Currently, the ACPIOL with the most clinical data is the Artisan lens from AMO (marketed as the Verisyse), distributed in the US and Japan by AMO (Irvine, CA). The lens was originally named the “Worst” lens, after its developer Jan Worst. It was renamed for obvious marketing reasons. Using an iris clip on either side of the lens, the Verisyse lens is carefully threaded through the peripheral iris fibers (Fig. 9) . Moreover, the peripheral placement allows for dilation of the pupil without any iris damage, unlike the older iris-clip designs for pseudophakia. Fabricated with a UV-absorbing Perspex-C.Q. polymethylmethacrylate (PMMA) material and an overall diameter of 8.5 mm, the lens width is 5 or 6 mm. Since the PMMA material is non-flexible, this lens necessitates a 6-mm incision .This larger incision may lead to induced astigmatism and decreased uncorrected acuity, such as seen with the NuVita lens,16 which would prevent a successful refractive outcome. However, with its one-size-fits-all sizing, variable optic-zone diameters, visible insertion, and reversibility the Verisyse lens has proven to be an effective tool. The myopic lens is available in refractive ranges from –5.00 D to –15.00 D (6 mm OZD) and from –15.00 D to –20.00 D (5 mm OZD), and the available hyperopic lens range is from +3.00 D to +12.00 D. In recent US FDA clinical trials, the lens has resulted in impressive uncorrected visual acuities, with high predictability and stability. Some early complications (at 2 to 4 weeks) that were noted included glare and haloes, irregular pupils, corneal edema, and cells and flare (Fig. 10) . The only complications that appeared to persist longer than a few weeks (4 to 6 months) were glare and haloes. Currently, the lens is under investigation for astigmatism correction. The Verisyse has received a letter of pre-market approval (with restrictions) from the FDA and is awaiting full approval.
Another ACPIOL that is available outside the US is Ophthalmic Innovations International Phakic 6 H 125 IOL. The lens is very similar to the NuVita with more flexible haptics to decrease the chance of pupil ovalization. The 6-mm anterior chamber lens can correct –25 D to +10 D refractive errors, and has a patented heparin surface modification (HMS). Heparin is a carbohydrate molecule that is not recognized as a foreign substance by the body and thus does not elicit any immunologic response. As well as, a 2-piece ACPIOL, by Charles Kelman, MD, is in early clinical trials in the US.
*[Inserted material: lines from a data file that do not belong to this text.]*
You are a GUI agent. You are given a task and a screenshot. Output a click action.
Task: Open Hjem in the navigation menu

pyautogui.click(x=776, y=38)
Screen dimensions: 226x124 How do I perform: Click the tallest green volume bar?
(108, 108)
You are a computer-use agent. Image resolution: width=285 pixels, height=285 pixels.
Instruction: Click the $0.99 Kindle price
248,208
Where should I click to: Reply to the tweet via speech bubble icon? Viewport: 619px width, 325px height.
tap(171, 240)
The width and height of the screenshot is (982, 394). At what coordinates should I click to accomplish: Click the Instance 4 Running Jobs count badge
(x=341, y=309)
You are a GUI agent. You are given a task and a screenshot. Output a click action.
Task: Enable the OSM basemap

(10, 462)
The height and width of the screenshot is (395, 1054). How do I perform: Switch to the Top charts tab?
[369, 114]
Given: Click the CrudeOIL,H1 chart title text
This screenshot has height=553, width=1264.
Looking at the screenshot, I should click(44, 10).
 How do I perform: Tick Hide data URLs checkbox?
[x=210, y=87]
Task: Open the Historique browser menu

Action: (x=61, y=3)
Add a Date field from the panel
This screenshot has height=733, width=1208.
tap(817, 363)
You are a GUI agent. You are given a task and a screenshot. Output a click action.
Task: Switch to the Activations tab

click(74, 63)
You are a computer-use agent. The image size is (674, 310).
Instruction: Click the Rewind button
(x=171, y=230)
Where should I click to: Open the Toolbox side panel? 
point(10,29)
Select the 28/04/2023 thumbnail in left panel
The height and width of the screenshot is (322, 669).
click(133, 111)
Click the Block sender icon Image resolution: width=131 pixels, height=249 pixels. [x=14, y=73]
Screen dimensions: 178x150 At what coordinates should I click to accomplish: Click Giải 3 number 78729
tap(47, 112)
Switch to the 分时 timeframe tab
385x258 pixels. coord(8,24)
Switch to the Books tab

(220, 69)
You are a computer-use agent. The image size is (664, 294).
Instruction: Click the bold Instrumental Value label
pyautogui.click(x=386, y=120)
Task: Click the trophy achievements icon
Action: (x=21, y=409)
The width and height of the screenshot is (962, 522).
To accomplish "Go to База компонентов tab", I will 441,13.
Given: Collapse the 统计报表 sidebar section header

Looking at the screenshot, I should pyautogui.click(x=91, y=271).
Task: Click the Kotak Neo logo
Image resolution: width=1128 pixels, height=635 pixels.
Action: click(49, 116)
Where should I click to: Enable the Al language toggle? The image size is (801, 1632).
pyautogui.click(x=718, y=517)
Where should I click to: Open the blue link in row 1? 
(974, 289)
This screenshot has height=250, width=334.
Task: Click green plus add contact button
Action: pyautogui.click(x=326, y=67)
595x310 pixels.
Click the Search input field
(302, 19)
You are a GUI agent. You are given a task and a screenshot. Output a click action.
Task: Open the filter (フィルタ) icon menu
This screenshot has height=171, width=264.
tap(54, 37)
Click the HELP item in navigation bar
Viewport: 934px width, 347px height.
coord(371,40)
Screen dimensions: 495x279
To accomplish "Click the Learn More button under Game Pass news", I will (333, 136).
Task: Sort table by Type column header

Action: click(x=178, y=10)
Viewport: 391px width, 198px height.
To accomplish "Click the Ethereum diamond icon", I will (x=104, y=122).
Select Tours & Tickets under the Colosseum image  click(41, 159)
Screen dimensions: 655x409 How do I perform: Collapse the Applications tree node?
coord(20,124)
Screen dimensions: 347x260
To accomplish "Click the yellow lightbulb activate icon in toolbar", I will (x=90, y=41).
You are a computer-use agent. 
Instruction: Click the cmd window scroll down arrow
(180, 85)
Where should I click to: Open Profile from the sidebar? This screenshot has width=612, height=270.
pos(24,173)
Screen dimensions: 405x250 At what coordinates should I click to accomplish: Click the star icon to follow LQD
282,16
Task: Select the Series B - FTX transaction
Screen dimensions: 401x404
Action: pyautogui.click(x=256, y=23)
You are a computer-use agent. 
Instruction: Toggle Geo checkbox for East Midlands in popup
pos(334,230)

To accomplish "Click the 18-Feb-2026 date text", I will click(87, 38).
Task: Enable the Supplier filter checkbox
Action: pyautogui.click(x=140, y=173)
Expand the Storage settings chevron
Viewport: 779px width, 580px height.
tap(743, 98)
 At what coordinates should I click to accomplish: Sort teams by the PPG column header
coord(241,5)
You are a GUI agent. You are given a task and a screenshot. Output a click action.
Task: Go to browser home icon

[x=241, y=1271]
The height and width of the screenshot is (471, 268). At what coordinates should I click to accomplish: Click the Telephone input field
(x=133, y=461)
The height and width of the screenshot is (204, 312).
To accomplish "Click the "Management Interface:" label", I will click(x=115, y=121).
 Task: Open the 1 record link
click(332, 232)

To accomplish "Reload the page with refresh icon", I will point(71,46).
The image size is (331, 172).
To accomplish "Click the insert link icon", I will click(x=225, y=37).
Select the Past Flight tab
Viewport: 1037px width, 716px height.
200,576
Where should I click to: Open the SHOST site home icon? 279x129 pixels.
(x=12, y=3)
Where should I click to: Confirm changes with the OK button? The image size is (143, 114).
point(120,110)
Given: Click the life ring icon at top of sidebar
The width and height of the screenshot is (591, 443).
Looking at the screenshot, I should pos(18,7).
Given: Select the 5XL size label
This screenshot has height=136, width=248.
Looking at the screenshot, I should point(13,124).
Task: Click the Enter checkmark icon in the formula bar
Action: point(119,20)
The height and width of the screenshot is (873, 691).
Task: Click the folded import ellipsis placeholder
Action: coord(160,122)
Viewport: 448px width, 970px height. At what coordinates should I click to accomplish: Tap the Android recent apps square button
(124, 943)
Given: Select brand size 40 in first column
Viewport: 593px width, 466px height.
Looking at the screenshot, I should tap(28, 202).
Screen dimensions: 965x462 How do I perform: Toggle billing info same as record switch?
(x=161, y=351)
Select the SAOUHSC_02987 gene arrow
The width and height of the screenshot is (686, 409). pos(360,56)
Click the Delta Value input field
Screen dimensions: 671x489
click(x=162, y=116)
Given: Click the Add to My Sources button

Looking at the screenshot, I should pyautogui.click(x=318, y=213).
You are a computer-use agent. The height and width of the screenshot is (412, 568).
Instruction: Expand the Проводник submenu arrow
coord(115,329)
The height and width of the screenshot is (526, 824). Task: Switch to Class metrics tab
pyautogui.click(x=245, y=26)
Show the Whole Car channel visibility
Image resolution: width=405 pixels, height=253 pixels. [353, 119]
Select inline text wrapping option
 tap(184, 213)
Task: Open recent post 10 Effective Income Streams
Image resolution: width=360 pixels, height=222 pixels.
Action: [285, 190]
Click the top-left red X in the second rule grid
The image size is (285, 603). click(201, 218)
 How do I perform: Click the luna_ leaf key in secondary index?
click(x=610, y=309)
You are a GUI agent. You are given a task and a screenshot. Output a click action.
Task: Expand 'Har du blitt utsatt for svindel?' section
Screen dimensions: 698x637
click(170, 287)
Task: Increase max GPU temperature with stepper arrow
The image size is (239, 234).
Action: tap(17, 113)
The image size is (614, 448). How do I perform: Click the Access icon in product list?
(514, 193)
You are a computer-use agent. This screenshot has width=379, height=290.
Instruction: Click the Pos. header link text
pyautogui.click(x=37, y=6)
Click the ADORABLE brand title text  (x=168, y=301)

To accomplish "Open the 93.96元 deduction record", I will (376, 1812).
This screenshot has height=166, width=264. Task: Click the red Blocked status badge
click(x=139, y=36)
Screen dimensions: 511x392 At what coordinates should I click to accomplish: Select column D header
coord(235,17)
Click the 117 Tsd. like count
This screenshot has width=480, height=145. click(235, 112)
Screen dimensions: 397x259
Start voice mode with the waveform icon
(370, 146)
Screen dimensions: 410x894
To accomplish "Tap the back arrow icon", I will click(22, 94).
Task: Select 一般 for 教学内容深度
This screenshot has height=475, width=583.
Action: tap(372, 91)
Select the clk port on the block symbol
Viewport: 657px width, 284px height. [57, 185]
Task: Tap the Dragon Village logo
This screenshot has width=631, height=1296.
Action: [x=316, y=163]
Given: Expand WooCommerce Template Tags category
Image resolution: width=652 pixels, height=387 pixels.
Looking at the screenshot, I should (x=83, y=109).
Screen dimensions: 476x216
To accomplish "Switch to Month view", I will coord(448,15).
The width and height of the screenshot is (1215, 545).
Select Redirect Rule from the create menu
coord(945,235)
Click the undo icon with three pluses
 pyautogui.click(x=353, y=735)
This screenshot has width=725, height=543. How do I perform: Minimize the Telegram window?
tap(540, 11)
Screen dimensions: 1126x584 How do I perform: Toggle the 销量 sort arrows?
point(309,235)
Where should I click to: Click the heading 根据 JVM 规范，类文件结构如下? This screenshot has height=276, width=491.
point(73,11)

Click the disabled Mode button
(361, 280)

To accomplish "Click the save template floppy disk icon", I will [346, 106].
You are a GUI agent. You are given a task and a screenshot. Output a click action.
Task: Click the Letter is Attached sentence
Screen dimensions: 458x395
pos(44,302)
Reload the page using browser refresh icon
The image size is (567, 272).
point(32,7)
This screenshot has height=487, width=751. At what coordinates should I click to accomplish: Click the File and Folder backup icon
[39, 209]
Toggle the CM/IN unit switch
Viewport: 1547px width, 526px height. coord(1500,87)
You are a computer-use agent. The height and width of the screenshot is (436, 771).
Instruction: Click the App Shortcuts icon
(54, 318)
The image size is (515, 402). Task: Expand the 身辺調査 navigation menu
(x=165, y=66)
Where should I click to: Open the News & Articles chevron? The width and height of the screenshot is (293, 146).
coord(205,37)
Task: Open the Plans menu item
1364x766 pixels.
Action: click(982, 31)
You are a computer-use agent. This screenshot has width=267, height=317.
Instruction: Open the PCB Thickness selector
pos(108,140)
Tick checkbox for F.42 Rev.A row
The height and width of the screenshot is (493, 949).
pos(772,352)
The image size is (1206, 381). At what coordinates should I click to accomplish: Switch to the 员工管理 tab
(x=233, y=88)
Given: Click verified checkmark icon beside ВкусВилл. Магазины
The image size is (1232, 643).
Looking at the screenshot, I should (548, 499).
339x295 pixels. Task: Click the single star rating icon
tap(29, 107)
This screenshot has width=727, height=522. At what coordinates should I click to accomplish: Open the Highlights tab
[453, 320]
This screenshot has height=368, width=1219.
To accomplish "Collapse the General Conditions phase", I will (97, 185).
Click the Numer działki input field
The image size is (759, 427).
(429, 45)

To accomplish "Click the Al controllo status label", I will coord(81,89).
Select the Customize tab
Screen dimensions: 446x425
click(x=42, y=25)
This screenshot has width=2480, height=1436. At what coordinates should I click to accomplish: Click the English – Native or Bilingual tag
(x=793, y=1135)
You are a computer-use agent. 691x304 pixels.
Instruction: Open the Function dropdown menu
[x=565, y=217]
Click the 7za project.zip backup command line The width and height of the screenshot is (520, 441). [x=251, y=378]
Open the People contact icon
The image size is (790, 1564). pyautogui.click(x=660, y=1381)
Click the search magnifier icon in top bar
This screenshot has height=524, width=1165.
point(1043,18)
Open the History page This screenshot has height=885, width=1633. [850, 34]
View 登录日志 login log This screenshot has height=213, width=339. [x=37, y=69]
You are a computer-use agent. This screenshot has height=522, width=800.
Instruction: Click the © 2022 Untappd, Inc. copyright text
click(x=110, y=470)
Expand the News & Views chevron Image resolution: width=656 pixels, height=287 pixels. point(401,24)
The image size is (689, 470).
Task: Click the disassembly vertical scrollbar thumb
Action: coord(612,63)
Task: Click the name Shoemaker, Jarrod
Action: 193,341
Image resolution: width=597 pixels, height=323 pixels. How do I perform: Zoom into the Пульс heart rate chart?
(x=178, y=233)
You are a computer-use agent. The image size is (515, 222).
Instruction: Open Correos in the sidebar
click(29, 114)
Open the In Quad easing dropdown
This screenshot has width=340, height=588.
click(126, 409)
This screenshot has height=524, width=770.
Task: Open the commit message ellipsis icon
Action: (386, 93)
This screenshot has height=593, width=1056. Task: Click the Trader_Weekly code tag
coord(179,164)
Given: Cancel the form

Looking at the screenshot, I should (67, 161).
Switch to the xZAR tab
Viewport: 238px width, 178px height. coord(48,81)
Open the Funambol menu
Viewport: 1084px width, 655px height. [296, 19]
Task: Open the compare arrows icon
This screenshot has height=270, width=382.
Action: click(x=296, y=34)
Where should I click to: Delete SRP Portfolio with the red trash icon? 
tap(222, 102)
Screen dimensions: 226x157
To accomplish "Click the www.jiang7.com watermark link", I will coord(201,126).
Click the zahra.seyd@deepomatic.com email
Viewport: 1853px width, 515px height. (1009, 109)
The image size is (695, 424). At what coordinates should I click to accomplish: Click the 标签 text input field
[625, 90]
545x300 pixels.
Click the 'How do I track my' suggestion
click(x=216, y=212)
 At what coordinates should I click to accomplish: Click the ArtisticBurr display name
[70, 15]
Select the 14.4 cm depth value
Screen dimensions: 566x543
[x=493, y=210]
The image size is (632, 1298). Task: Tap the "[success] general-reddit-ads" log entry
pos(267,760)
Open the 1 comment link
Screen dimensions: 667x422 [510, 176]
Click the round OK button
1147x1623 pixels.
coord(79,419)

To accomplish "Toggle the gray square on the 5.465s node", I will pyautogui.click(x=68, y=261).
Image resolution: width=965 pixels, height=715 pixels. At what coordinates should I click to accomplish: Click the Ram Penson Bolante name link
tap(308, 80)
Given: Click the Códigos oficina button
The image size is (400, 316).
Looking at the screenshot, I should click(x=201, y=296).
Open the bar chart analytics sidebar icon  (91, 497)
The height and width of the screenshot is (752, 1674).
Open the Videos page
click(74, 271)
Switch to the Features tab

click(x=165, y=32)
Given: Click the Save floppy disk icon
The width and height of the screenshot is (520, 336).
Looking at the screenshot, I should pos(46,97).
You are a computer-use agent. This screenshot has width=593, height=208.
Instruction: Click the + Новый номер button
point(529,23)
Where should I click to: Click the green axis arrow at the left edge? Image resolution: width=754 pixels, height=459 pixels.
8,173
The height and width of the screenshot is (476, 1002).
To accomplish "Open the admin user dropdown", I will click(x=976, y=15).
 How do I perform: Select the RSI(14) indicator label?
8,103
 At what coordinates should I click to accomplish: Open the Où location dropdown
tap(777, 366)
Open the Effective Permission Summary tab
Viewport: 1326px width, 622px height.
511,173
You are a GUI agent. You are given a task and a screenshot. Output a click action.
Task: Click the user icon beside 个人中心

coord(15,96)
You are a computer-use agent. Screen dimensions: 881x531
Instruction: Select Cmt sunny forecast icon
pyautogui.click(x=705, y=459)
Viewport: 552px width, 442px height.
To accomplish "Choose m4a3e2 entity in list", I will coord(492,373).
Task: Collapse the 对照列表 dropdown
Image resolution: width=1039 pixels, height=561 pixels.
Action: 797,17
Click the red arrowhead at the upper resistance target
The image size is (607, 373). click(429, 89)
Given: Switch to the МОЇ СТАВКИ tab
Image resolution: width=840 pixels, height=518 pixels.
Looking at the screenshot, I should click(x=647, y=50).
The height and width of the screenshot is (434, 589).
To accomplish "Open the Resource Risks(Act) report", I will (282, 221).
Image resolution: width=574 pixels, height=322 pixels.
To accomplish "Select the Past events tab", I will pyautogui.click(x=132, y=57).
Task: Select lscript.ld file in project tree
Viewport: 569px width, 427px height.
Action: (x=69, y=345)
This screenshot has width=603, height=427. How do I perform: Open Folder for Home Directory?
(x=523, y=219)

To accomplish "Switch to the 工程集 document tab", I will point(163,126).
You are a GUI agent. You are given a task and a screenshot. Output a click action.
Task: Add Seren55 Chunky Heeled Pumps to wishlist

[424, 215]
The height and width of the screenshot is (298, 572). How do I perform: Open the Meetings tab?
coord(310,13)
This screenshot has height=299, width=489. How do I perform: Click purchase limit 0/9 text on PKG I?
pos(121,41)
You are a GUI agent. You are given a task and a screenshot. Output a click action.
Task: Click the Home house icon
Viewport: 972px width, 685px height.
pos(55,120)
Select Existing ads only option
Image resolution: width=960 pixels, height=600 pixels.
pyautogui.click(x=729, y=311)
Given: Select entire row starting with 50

To summarize, the anterior chamber may pose some hidden complications for refractive surgeons. There needs to be enough room to comfortably place the lens without causing any endothelial cell loss. It appears that any significant damage to the cornea mainly depends on the surgeon’s skill. Also, as these lenses are noticeable in the eye, and they may cause some reflection. Historically, cataract surgeons rarely place a lens in the anterior chamber, with the exception of secondary implants or to correct surgical complications.